_Extracted text_.
She promised a paradise of love and freedom in the sun but now we were her slaves with our lives at stake …
by DUNWOODIE HALL
Life was becoming more unbearable for us as time passed until she had made us her slaves.
The name of Baroness Eloise Wehrborn is now virtually forgotten in the dusty pages of history. Yet a little over a quarter of a century ago this voluptuous noblewoman from Vienna shocked European high-hats first as a sexy belly dancer in the cabarets of every capital city and then as the self-appointed Empress of a Pacific island which she ruled with a Colt .45 slung around her curvy waist.
No story in the annals of violence can match the fantastic and bizarre account of the itchy-fingered Baroness who turned her tropical paradise in the Galapagos Islands into a hell-hole of murder and lust. From her crude castle of stones, clay and palm logs, Eloise ruled like a female Napoleon, brandishing the ugly .45 with which she shot to death a number of victims in her mad drive for power.
From the time she was 16, Eloise was a problem child to the Austrian family that boasted of an old noble lineage. Instead of finishing her education at the convent, she escaped and set her sights on Paris. There in the Left Bank she achieved a kind of notoriety with her escapades among the cult of free-love practitioneers. The Wehrborn nobles in time managed to drag her back to Vienna in an effort to square the family's good name.
But there was no denying the rambunctious young Baroness. She became involved in one scandal after another until her family finally let her go on the stage as an actress. Since she did not have any histrionic talent, the producers lost interest in her, and Eloise drifted into dancing. As a single she worked out a neat routine in which she flaunted her semi-naked charms to the delight of the nightclub trade.

_What to do_.
Extend the story of Baroness Eloise Wehrborn with the paragraphs that follow its last one.

_Source material_.
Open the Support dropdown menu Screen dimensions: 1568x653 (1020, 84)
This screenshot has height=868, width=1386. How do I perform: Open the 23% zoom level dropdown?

_Answer to the problem_.
The bistro impresarios were more than eager to book her not only because of her ties with the nobility but because she gave the night owls what was then a very daring show. Things went along fairly nicely for the Baroness as she dreamed of scaling the heights of show business. This was not be be, however. For although the taverns capitalized on her royal background legitimate showmen were wary about signing her up.
Inasmuch as Europe failed to appreciate her “talents,” she would find power, admiration and love among the enchanted isles of the Pacific Ocean. In her fanciful paranoia she evolved a fantastic scheme of running off to one of the Galapagos Islands with two men who were devoted to her for the same reasons Adam was to Eve. Thus in July 1932 she left Marseilles with Paul [sic, Alfred] Rudolph Lorenz, who was her dancing instructor, and Robert Philippson, weakling son of a wealthy German merchant.
The trio's wild plan met with a temporary snag when they arrived in Panama. They had to wait several months there until they could scrounge up a ship to take them to the Galapagos. Thus only in December of 1932 did they eventually land on the tiny isle of Floreana in the Galapagos. Hardly had the boat, which brought them to Floreana, disappeared over the horizon when the crazed Eloise showed her true colors.
She stripped off her lady-like clothing to the bare essentials. Strapped around her hips was a low-slung holster with a pearl-handled revolver. From her suitcase she extracted a short, but mean-looking whip. Both Lorenz and Philippson looked upon this act as quaint, something of a delightfully eccentric touch. Their surprise was turned into sheer amazement, however, when Eloise—her blonde hair bobbing in the sea breeze—jerked out the Colt, fired two shots in the sand, gave a short snap with the whip and proclaimed herself Empress of the Galapagos Islands.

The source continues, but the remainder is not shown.